Ryan Hartmaier, Foundation Medicine
Intersection of genomics and cancer immunotherapy: neooantigens are critical – identified through NGS and prediction algorithms. Can be used for immune checkpoint inhibitors or cancer vaccines.
Extensive genetic diversity within a a given tumour. (mutanome)
Difficult to manufacture and scale, thus expensive therapeutics. However, TCGA datasets (and others) reinforce that individualized therapies make sense. No comprehensive analysis data set on this approach has yet been done.
NGS-based genomic profiling for solid tumours. FoundationCore holds data.
At time of analysis, 63,220 tumours available. Genetic diversity was very high.
Mutanomes are unique and rarely share more than 1-2 driver mutations. Thus, define smaller set of alterations that are found across many tumours. Can be done at genes, type, variant or coding short variants. Led to about 25% of tumours having at least one overlap with 10 shortlist genes.
Instead of trying to do single immunogen therapy for each person, look for those that could be used commonly across many people. Use MHC-I binding prediction to identify specific neoantigens. 1-2% will have at least one of these variants.
Multi-epitope, non-individualized vaccines could be used, but, only apply to 1-2%.
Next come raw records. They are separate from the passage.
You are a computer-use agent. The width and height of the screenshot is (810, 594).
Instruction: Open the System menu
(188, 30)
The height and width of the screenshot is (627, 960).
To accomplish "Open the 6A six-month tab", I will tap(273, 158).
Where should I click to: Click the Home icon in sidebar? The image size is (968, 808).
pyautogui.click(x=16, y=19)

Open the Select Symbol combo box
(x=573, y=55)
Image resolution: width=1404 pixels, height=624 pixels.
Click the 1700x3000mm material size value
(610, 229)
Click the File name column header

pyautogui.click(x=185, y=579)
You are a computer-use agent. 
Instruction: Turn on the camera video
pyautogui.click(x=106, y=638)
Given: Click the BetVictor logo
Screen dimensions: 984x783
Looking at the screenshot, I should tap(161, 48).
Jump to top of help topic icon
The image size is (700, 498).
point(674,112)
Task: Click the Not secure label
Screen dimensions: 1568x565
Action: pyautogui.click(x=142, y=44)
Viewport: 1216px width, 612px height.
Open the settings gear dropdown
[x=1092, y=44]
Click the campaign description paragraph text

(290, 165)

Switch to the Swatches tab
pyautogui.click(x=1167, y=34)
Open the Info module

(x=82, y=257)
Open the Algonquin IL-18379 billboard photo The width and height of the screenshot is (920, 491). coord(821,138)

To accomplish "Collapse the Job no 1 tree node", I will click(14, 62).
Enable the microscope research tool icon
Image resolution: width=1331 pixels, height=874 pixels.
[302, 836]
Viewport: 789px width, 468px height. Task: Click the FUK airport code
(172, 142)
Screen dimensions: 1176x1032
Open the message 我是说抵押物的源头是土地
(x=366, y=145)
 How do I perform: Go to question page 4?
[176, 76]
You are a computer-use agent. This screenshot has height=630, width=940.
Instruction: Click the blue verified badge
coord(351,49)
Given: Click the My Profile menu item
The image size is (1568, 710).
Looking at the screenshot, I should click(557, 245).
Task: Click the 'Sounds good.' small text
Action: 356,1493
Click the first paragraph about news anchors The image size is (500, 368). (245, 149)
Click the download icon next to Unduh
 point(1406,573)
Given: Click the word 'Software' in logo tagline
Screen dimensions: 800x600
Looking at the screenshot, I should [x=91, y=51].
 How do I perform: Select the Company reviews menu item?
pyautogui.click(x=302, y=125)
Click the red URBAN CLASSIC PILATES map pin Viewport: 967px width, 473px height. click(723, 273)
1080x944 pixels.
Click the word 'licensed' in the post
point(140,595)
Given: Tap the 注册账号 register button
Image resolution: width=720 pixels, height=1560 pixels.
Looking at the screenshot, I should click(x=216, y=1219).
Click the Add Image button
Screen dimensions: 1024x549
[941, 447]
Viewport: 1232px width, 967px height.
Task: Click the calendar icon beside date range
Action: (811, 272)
Evidence of immunoediting in driver alterations. Unfortunately, driver mutations produce fewer neoantigens.
Discussions of limits of method, but much room for improvement and expansion of experiment
conclusion: Tumour mutanomes are highly unique. 25% of tumours have at least one coding mutation, potential to build vaccines is limited to 1-2% of the population. Drivers tend not to produce neoantigens.